At some point in the last few moments she’d gone down on her knees. Now she used her good hand to haul herself up the nearest stout sapling. She altered direction
and pushed herself into a forced pace—four steps jogging, four steps walking. Her world became all about moving forward and listening backward, and her vision was just some vaguely useful tool that let her avoid the biggest trees. The sweat she’d worked up grew clammy as the afternoon cooled, and she hesitated long enough to slice head and armholes in the remaining garbage bag, cutting an extra hole through which to tuck her wrist and rest her injured arm. The all-purpose garbage bag. She giggled and clapped a hand over her mouth.
That couldn’t be good.
Suck it up, Kimmer. She’d find the Miata and use it to orient on the dairy farm to which the pasture belonged. All she needed was a barn with a loft—no one would know she was there, nor even think to look.

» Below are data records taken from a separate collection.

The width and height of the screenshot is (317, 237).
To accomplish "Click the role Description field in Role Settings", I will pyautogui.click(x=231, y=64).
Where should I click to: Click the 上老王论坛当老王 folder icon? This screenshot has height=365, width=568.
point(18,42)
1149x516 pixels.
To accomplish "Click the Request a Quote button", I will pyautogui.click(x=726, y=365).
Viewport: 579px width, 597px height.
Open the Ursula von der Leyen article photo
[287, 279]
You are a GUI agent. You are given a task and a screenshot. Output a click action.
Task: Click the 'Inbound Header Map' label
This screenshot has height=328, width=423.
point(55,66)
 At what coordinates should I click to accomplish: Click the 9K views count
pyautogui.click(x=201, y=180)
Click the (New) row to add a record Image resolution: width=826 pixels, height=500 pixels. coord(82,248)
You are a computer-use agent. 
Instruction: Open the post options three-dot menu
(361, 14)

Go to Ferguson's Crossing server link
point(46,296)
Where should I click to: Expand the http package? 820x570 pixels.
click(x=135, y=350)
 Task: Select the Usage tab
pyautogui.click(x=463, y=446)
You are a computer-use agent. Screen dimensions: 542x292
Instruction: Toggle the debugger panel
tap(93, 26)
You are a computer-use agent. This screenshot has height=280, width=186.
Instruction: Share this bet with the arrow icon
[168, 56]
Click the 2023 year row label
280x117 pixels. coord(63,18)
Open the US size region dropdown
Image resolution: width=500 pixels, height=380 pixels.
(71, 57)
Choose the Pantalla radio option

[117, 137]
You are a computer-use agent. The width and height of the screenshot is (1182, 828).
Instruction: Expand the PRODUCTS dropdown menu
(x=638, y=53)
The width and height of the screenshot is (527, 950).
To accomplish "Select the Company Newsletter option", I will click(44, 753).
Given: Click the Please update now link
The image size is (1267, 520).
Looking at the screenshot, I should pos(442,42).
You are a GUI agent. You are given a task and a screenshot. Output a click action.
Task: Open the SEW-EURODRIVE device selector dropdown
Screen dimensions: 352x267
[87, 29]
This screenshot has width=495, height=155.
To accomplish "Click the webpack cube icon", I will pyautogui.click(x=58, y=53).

She’d get warm, she’d see about stealing an egg or two to supplement the snacks she’d left in the Miata. And then she’d arm herself to the teeth and go back to where two little girls waited.
If they’re even still there.
The thought snatched away her energy; a stumble turned into a fall, and she had just enough wherewithal to turn her good shoulder into it and roll away the impact. From there she blinked up into the spring canopy of the woods, unaffected by the disgusted voice in her head that urged, Get up, you fool!
Instead what started out as a small conflicting voice quickly grew loud. I can’t do this alone.
Which was absurd, because she always did it alone. She might be part of a team, she might have Hunter at her back, but she never counted on them, not deep down. Deep down, she was always going it alone because she never gave anyone else the opportunity to be in it along with her. Not Hunter…not Rio.
Did I drive him away?
Foolish, foolish, to lie here on the cool ground and ponder such things.
But I hurt. And I’ve lost blood. Determination can’t always be enough. Sometimes the world was just bigger and harder than any one person could overcome.